(Items from a data source)
----------
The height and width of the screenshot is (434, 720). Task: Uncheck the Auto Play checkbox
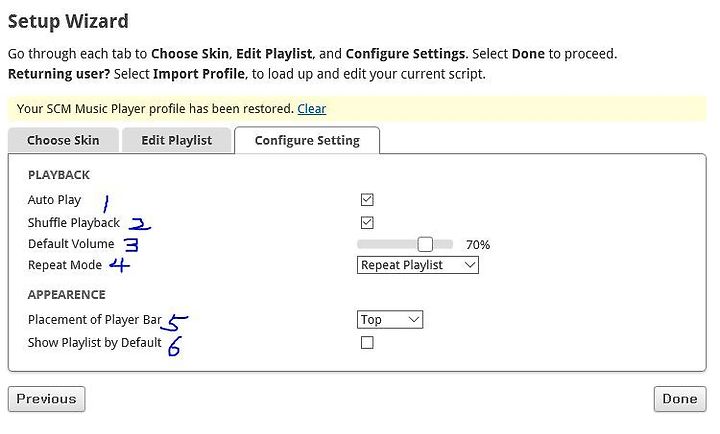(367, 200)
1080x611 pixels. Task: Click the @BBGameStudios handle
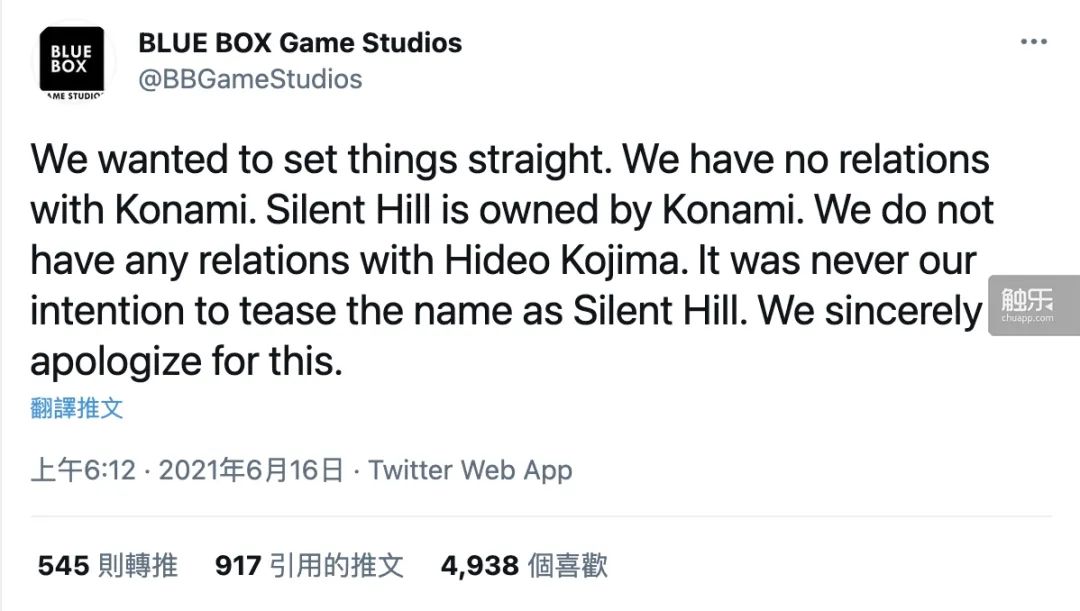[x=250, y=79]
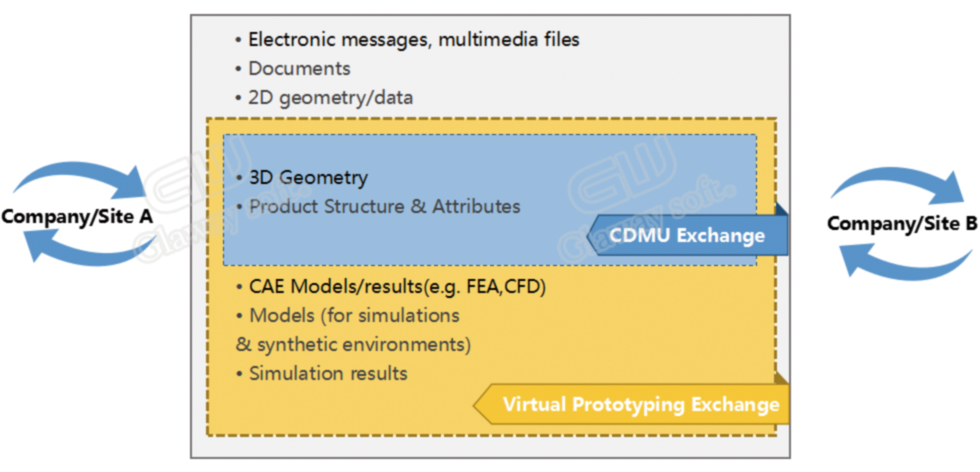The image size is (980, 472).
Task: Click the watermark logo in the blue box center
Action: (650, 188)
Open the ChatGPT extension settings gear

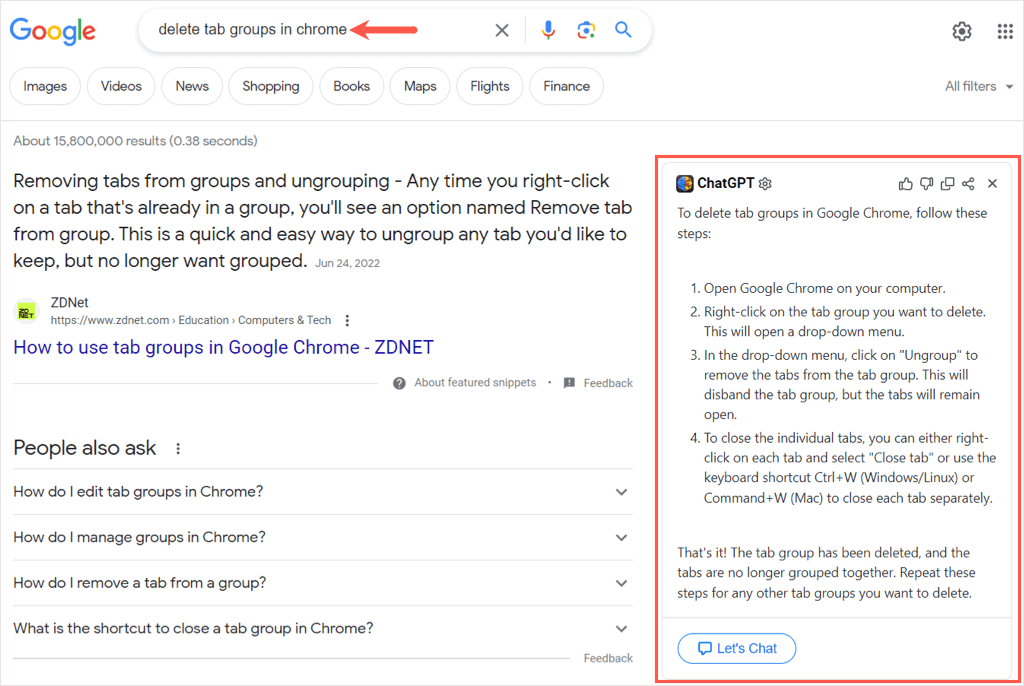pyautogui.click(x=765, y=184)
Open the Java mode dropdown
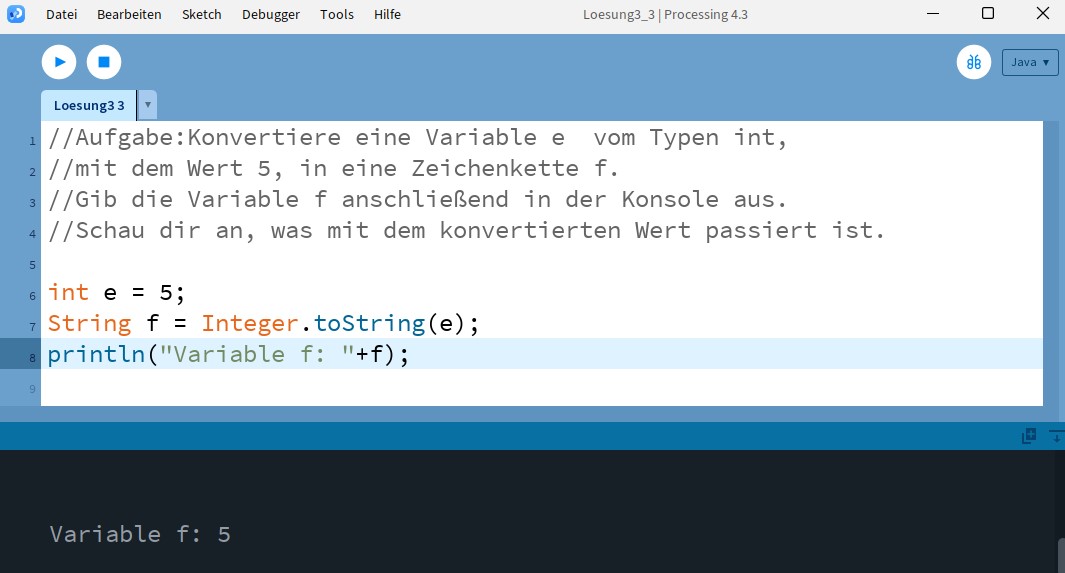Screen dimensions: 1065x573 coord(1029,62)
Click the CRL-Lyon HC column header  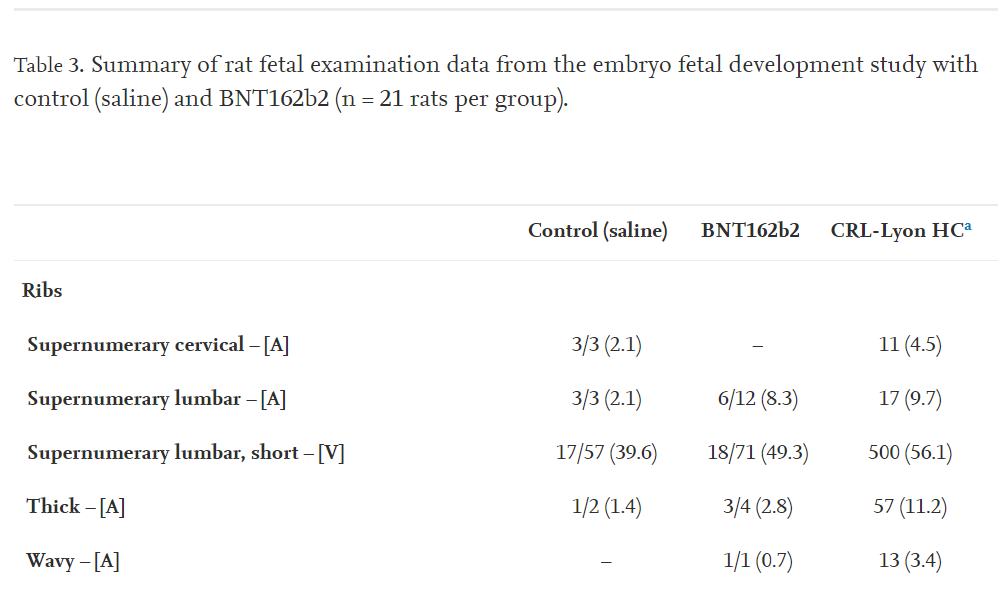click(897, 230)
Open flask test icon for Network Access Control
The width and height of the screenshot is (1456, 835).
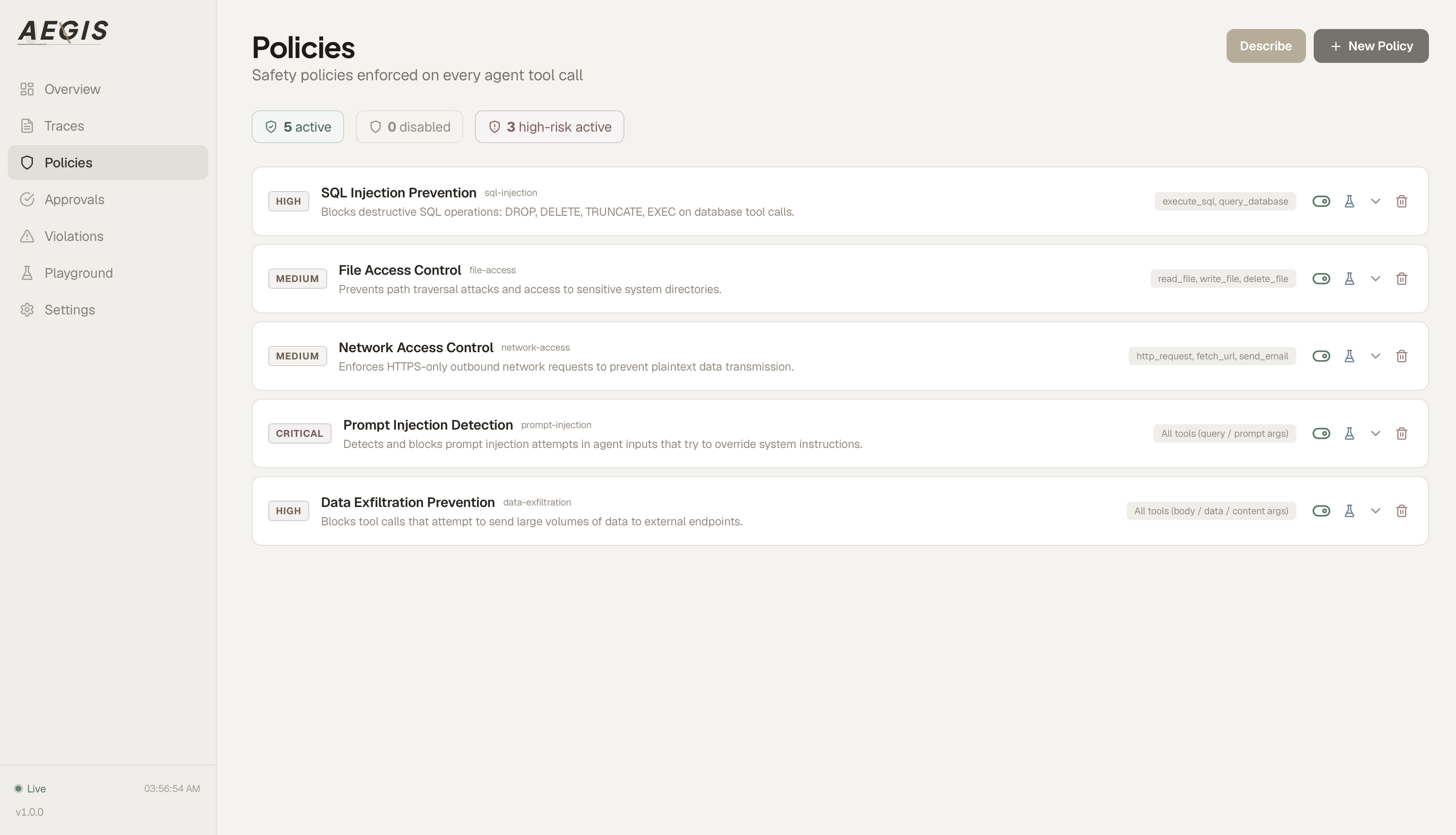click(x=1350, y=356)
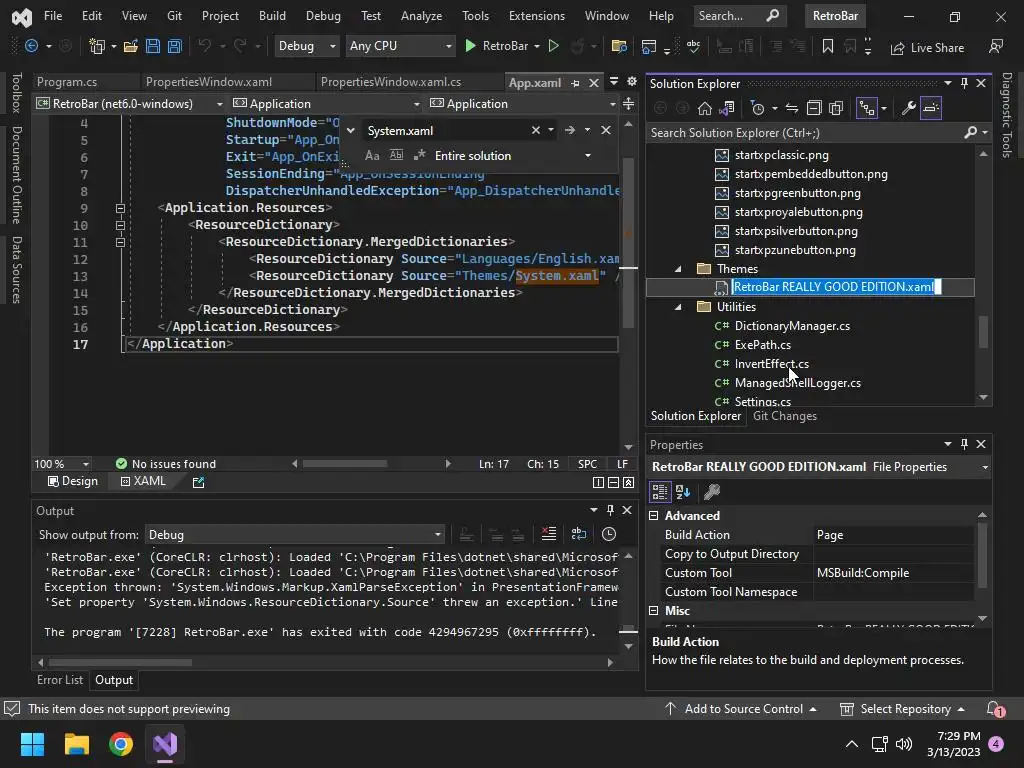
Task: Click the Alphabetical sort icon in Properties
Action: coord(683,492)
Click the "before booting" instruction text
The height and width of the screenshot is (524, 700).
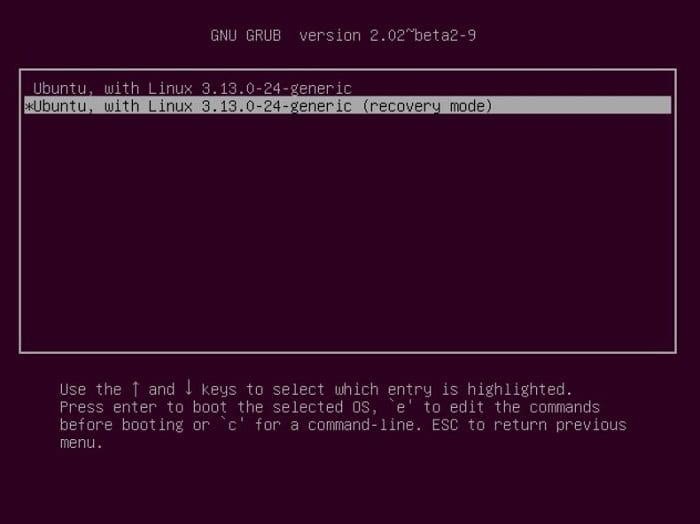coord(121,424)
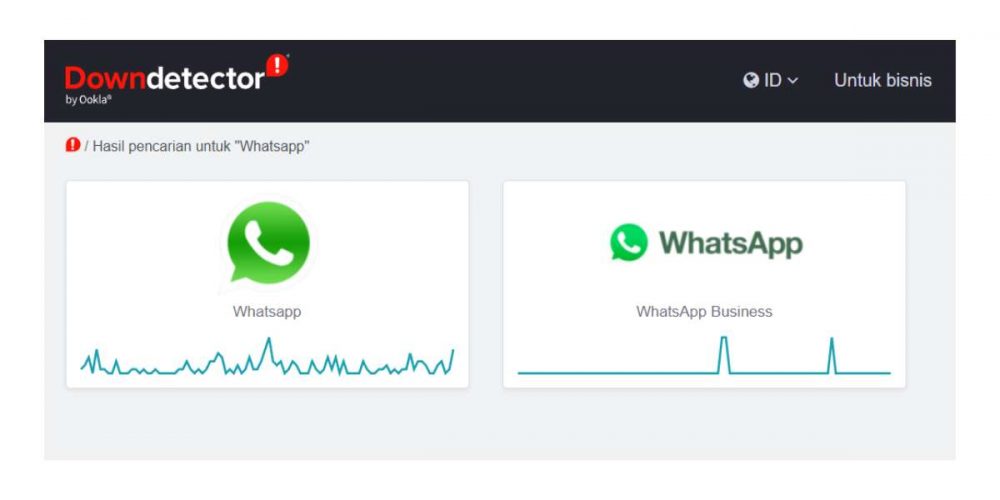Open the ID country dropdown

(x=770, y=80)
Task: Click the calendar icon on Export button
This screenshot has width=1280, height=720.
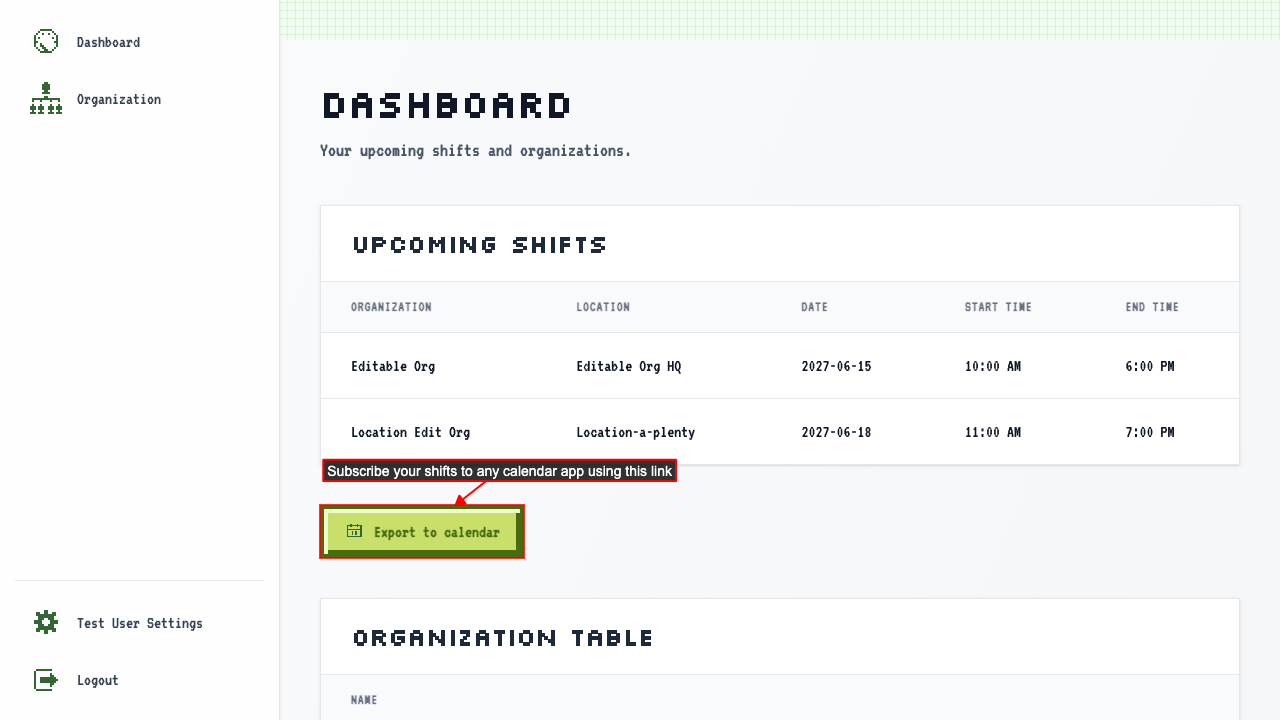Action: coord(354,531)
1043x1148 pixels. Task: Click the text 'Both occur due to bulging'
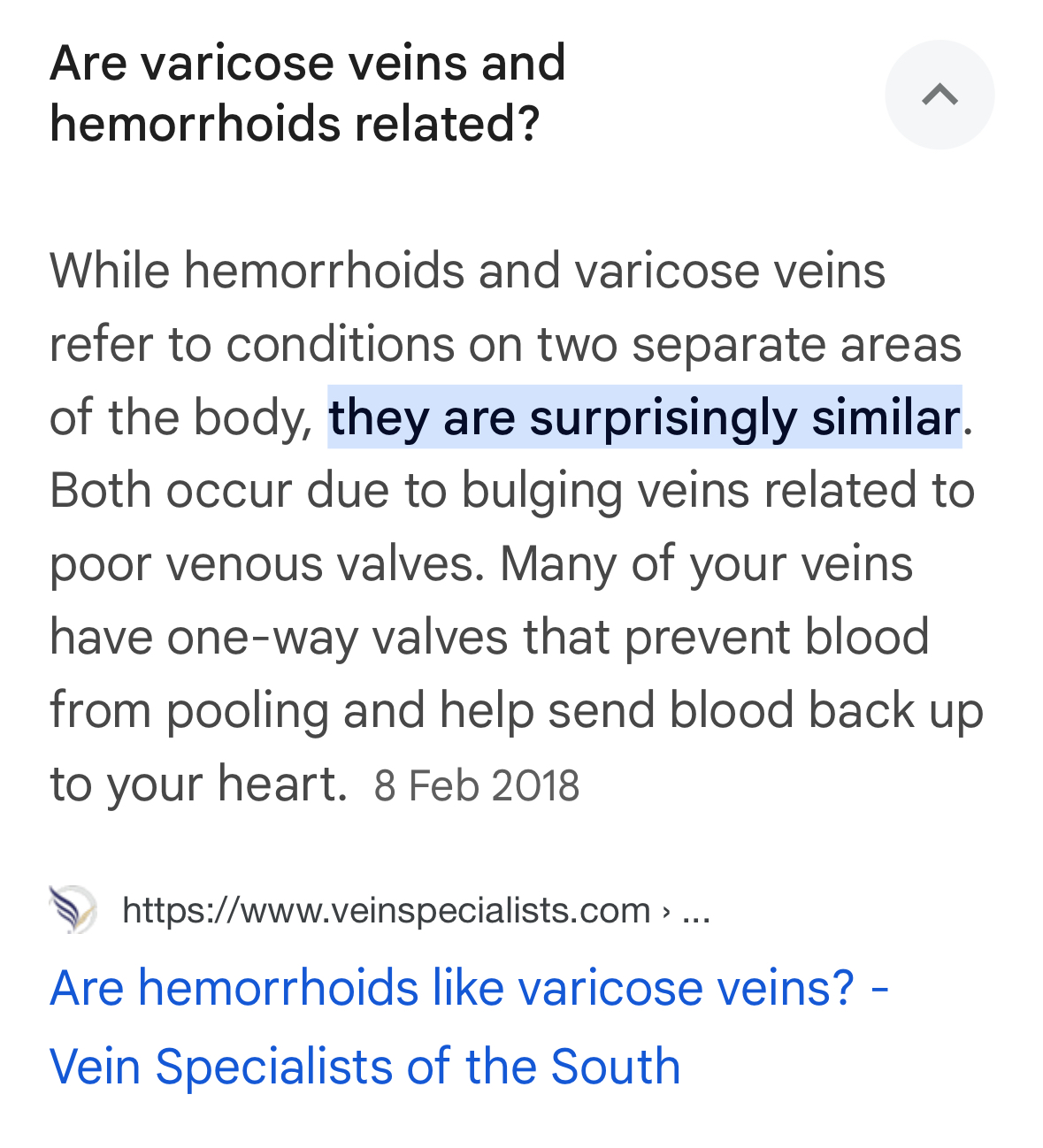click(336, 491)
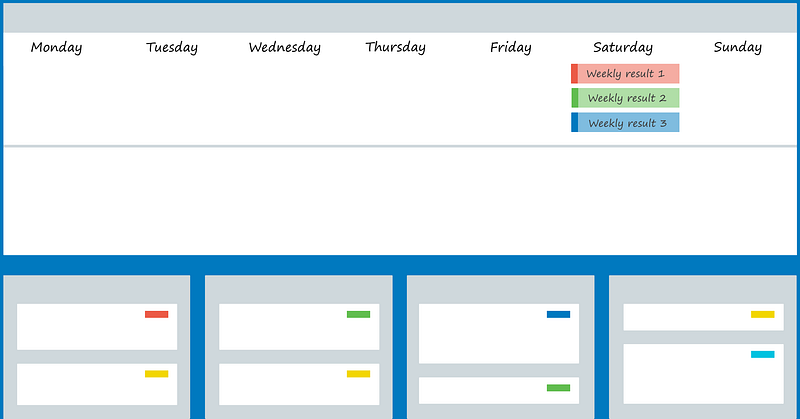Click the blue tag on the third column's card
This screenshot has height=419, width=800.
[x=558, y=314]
----------
What you have to do: The response should be the lines from the one containing "Task: Click the calendar" through the final line of the records, reproduced exactly and with every picture left out.

Response box:
Task: Click the calendar icon on Export button
This screenshot has width=1280, height=720.
Action: coord(354,531)
1043x1148 pixels. Task: Click the text 'Both occur due to bulging'
click(336, 491)
Click the blue tag on the third column's card
This screenshot has height=419, width=800.
[x=558, y=314]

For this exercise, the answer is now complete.